Saved data entries:
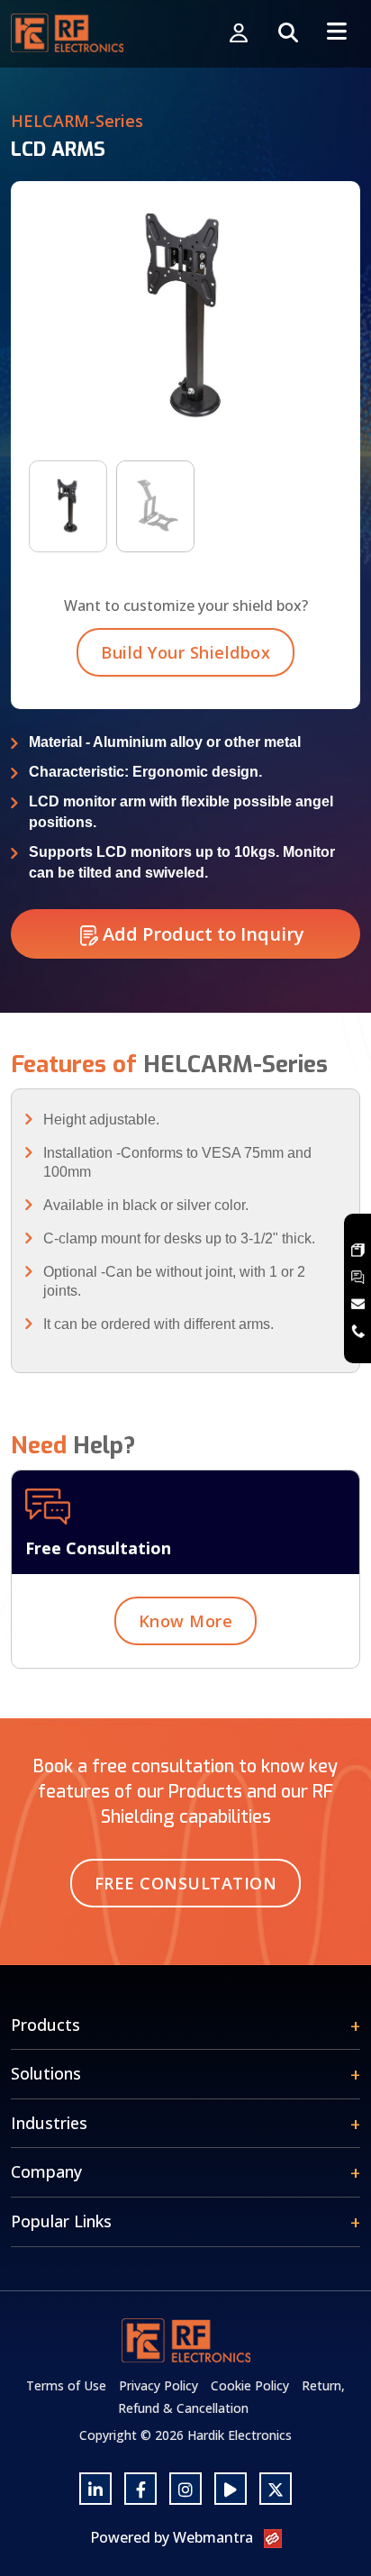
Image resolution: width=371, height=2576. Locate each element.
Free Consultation (186, 1883)
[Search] (288, 34)
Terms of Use (66, 2385)
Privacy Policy (158, 2385)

• [Exercise] Restate each record from above word for word, excluding any picture it holds.

• [Exercise answer]
Image resolution: width=371, height=2576. Locate each element.
Free Consultation (186, 1883)
[Search] (288, 34)
Terms of Use (66, 2385)
Privacy Policy (158, 2385)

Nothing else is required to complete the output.